- _WHAT THIS TASK INVOLVES_
The answer must consist only of the lines in the records below from the line with "This screenshot has width=294, height=220." to the line with "902x505 pixels.", both included, copied word for word with every picture left out.

- _AVAILABLE RECORDS_

────

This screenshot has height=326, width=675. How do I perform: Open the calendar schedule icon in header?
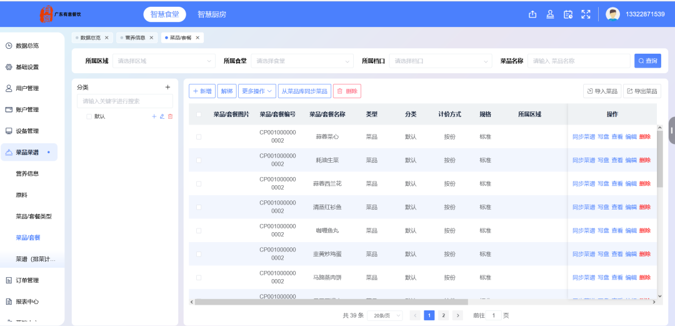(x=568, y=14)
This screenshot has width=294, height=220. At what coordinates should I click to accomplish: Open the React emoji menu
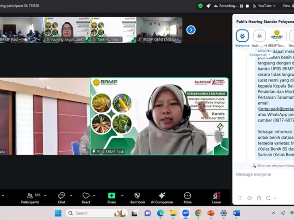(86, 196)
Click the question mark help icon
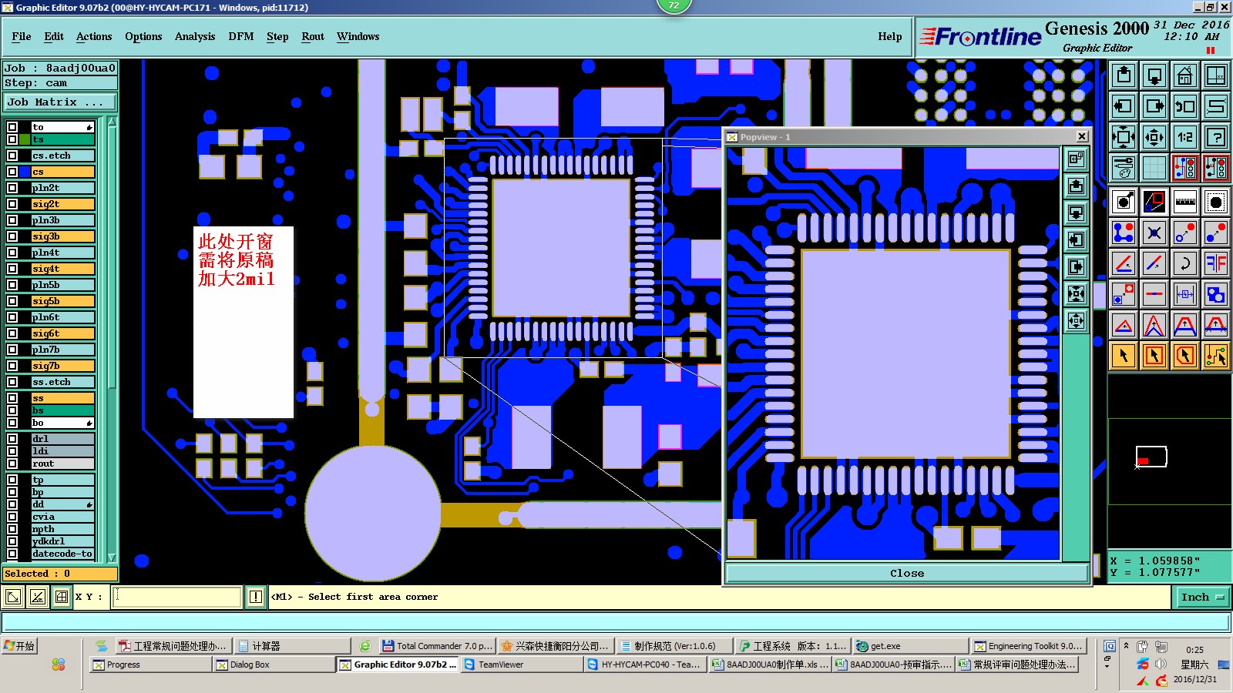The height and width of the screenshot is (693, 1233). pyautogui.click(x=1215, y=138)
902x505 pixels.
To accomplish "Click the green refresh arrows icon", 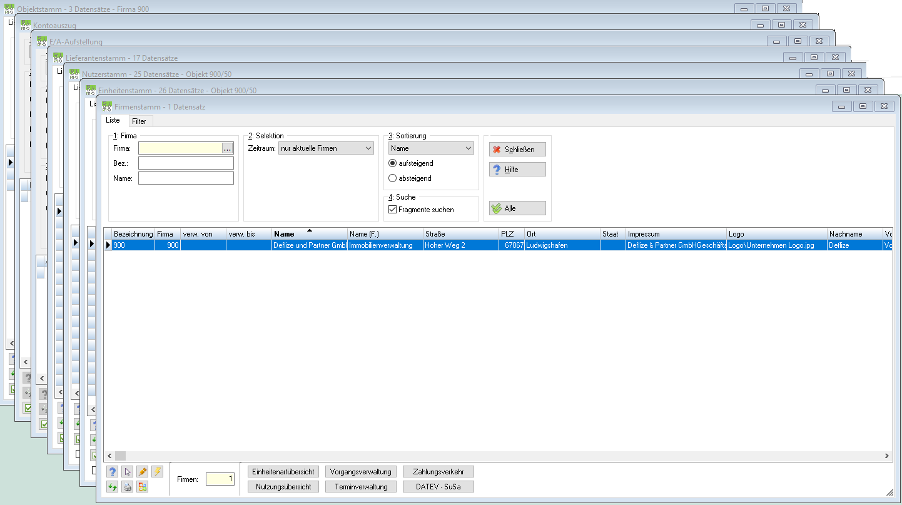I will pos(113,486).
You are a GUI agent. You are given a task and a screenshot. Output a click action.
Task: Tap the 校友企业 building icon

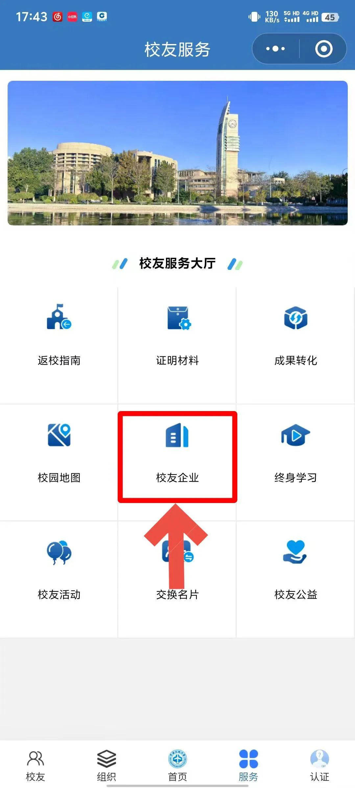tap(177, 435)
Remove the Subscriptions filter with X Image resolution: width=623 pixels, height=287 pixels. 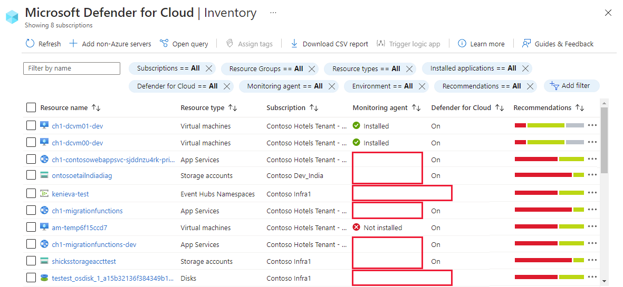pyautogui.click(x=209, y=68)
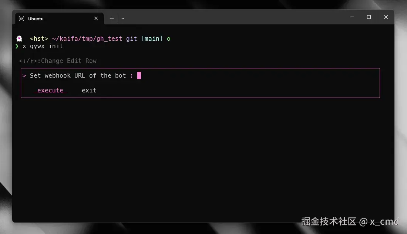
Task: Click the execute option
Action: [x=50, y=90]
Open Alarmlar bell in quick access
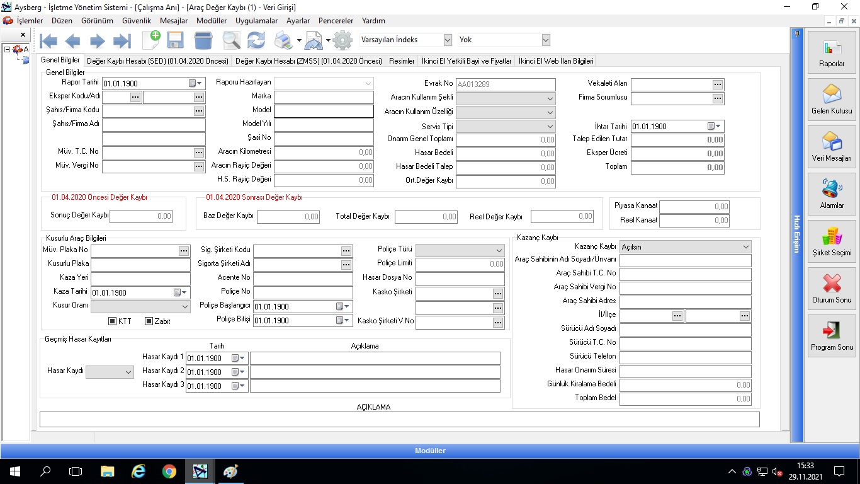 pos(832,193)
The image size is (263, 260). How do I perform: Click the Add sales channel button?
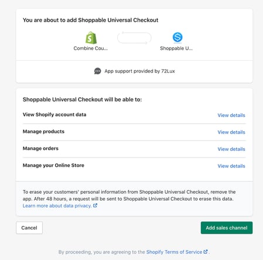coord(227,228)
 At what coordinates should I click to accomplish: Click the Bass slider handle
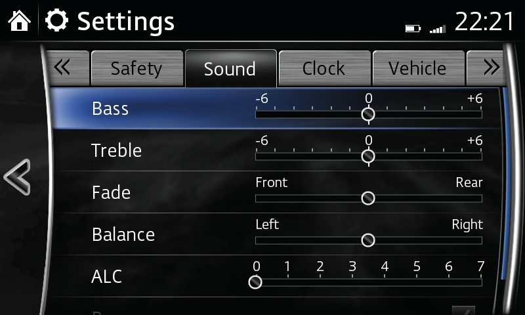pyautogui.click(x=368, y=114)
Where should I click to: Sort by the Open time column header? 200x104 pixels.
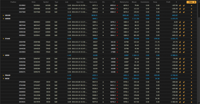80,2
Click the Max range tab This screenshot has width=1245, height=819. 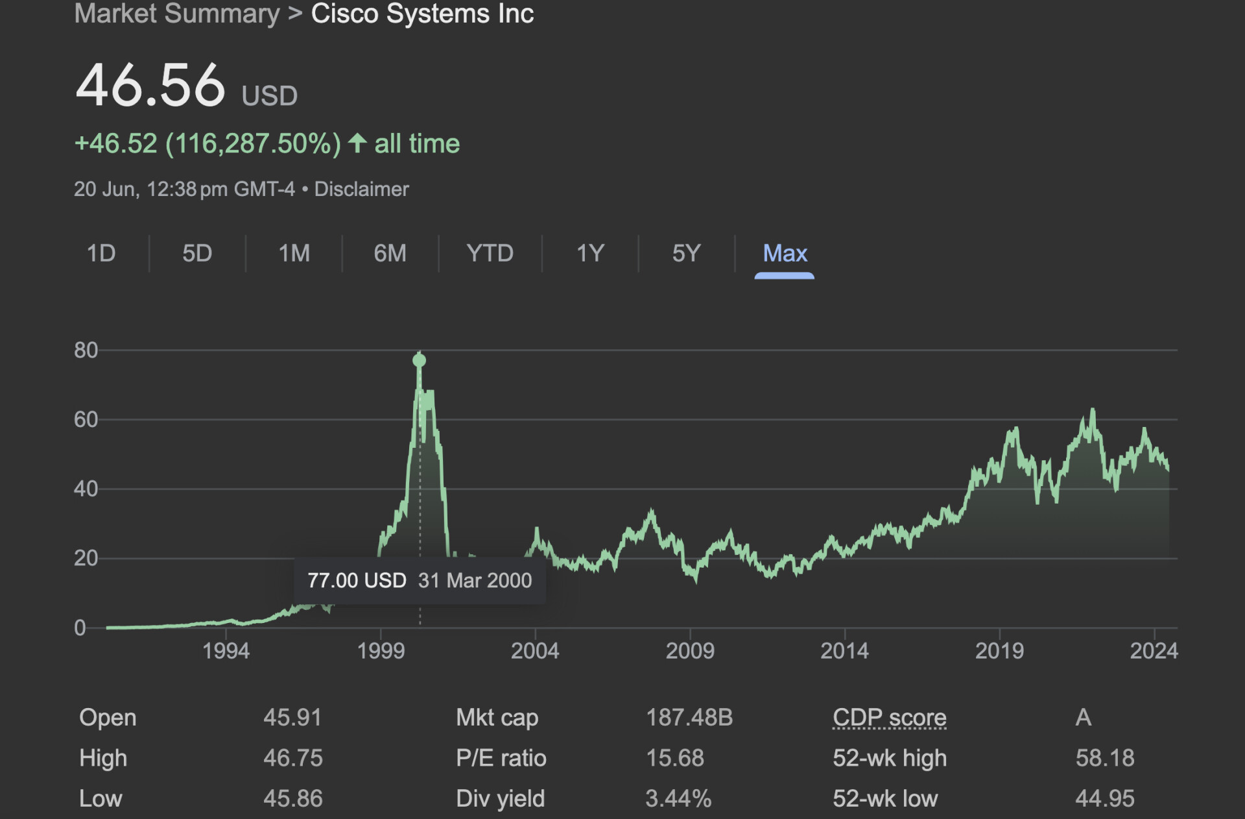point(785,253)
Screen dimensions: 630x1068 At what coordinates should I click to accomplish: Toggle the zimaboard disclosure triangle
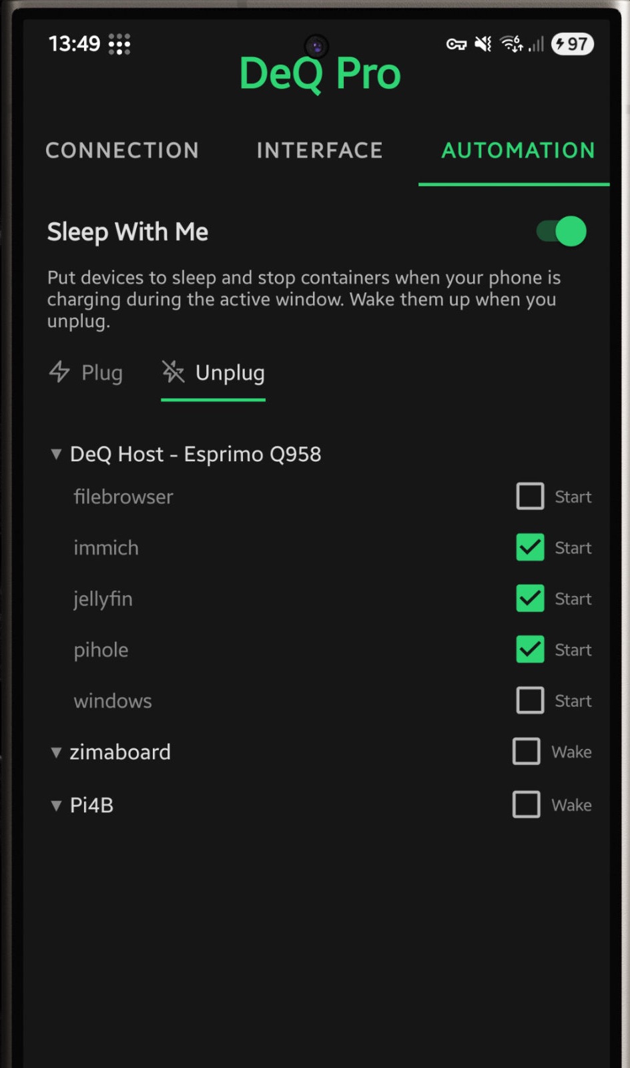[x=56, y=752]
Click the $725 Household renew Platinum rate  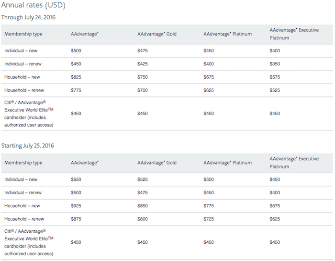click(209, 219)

────

- _RESULT FOR THIS EXERCISE_
This screenshot has width=294, height=220. At what coordinates should I click to accomplish: Open the React emoji menu
(86, 196)
Click the question mark help icon
The height and width of the screenshot is (693, 1233). pyautogui.click(x=1215, y=138)
902x505 pixels.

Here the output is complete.